Michigan loses another 1,000 clean energy jobs as advocates call for federal support

BY Monday, June 15, 2020 05:01pm

Michigan lost another 1,000 clean energy jobs last month, bringing the state’s total losses to 31,000 in the sector since the coronavirus pandemic spread in mid-March, according to an analysis of federal labor statistics.

The analysis from BW Research Partnership on behalf of business and environmental groups is the latest documenting the clean energy job losses as a result of COVID-19. Since mid March, more than 620,000 workers — mostly in the energy efficiency sector — have filed for unemployment. 

The additional May job losses run counter to the Bureau of Labor Statistics report last week showing the national unemployment rate improved last month.

“Despite the indications you may have heard … that there’s a robust economic recovery underway, it’s not what we’re seeing yet,” Bob Keefe, executive director of Environmental Entrepreneurs, said in announcing the report today.

According to the analysis, Michigan ranks fourth in total number of total clean energy jobs lost, behind California, Texas and Florida. Roughly two-thirds of the losses came from the energy efficiency sector.

The three-county region of Macomb, Oakland and Wayne counties were hardest hit in Michigan, losing more than 16,000 total jobs. Kent County has lost 1,738 clean energy jobs, according to the analysis.

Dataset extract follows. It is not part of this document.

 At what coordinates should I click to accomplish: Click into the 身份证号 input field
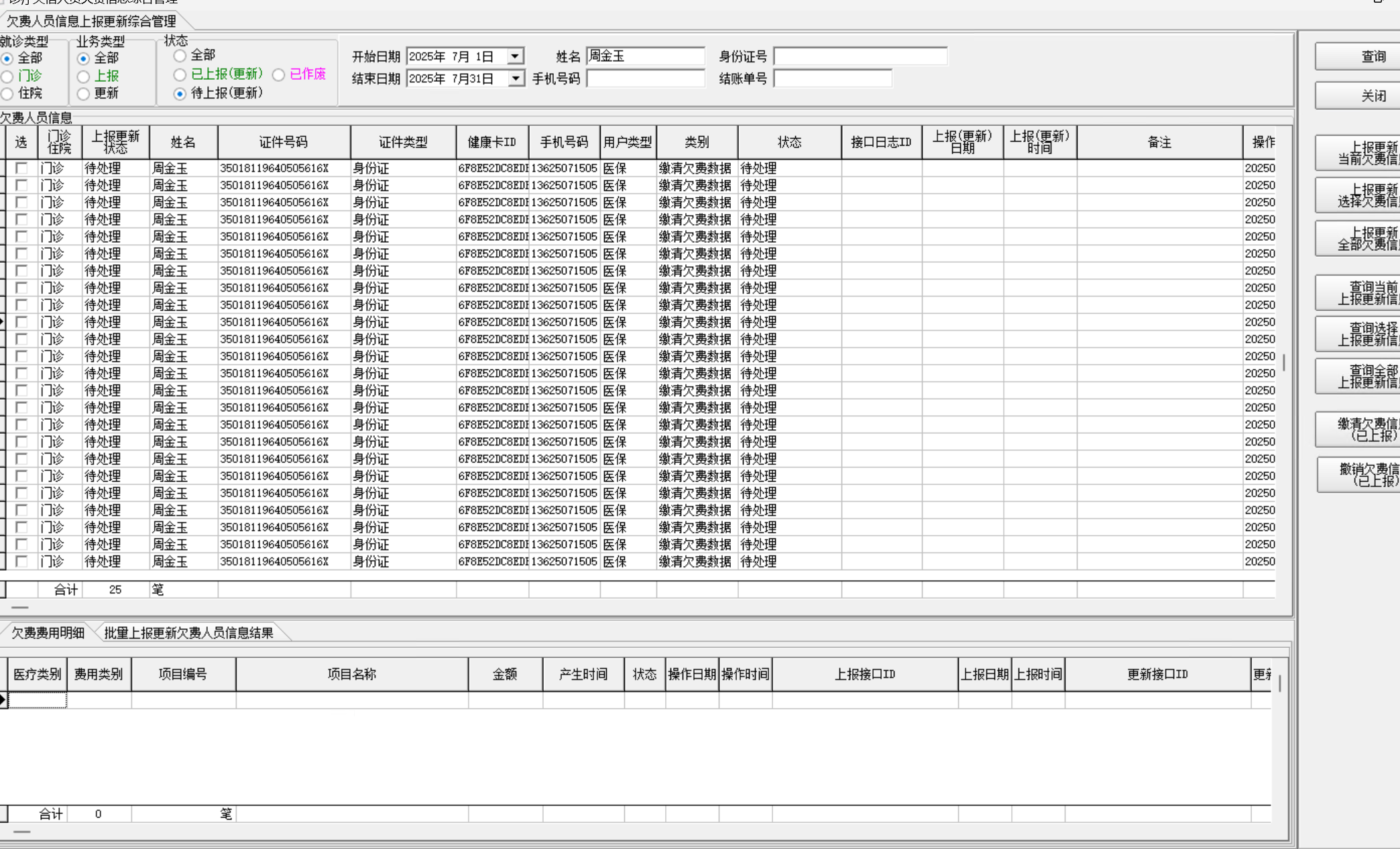[860, 56]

Although the rate of clean energy job losses declined significantly from April to May, analysts say a surge in COVID-19 cases in some states, the end of the Paycheck Protection Program later this month and the uncertainty around additional stimulus funds creates “a lot of concern going forward,” said Phil Jordan, vice president and principal at BW Research.

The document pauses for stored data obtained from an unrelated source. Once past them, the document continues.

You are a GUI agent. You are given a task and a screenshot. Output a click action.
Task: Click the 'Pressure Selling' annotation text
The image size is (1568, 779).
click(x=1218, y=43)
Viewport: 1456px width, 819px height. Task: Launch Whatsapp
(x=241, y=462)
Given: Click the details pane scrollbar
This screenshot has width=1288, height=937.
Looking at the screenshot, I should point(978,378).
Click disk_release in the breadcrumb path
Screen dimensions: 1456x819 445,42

This week, congressional committees will hold hearings on whether to direct federal stimulus funds to the clean energy sector.

“We’re increasingly concerned about continued or additional layoffs that may occur following the expiration of those (PPP) funds,” Jordan said, adding the virus resurgence and lack of additional stopgap funding “spells a great deal of uncertainty and volatility in this sector going forward.”